**INSTRUCTIONS FOR THE TASK:** All of the data below must be reproduced word for word, but without its images.

**ENTRIES SUPPLIED:**

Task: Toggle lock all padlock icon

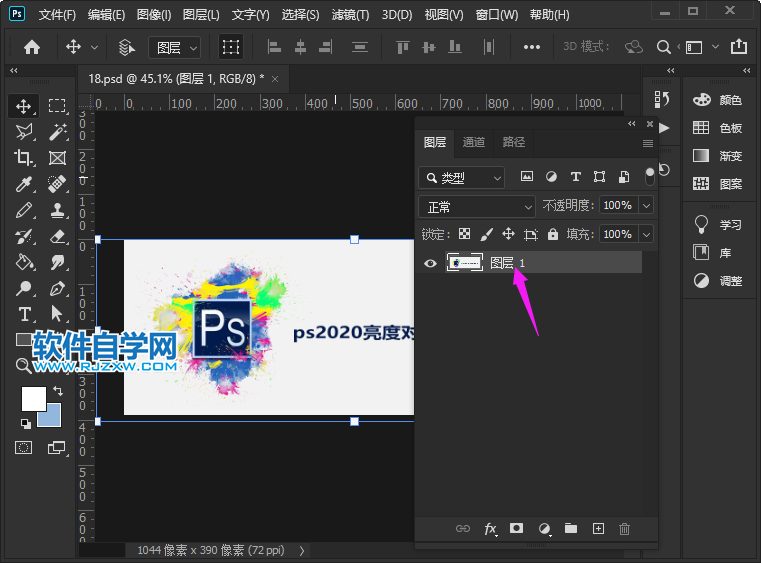Action: coord(553,234)
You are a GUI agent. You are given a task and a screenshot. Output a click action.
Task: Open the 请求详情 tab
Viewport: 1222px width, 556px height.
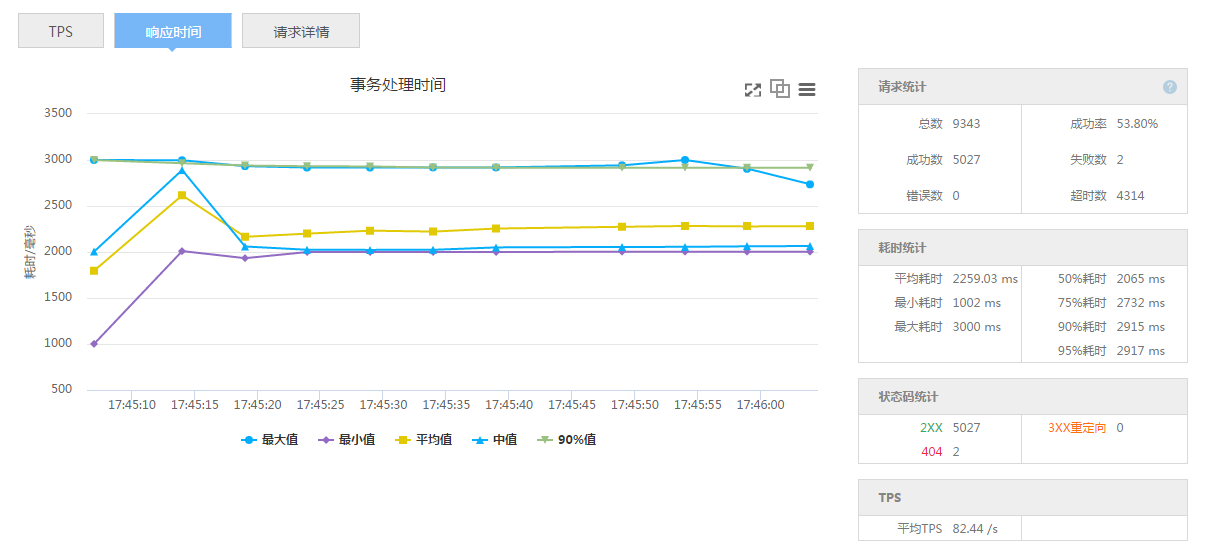coord(301,31)
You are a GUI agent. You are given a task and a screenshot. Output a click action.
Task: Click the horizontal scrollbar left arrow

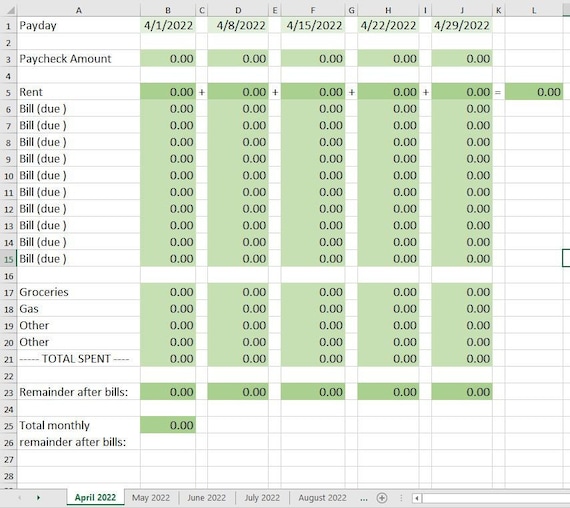(x=417, y=498)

**TASK SOLUTION:**
Task: Toggle lock all padlock icon

Action: coord(553,234)
You are a GUI agent. You are given a task and a screenshot. Output a click action.
Task: Open the 请求详情 tab
Viewport: 1222px width, 556px height.
coord(301,31)
You are a GUI agent. You are given a task and a screenshot. Output a click action.
Task: Click the horizontal scrollbar left arrow

(x=417, y=498)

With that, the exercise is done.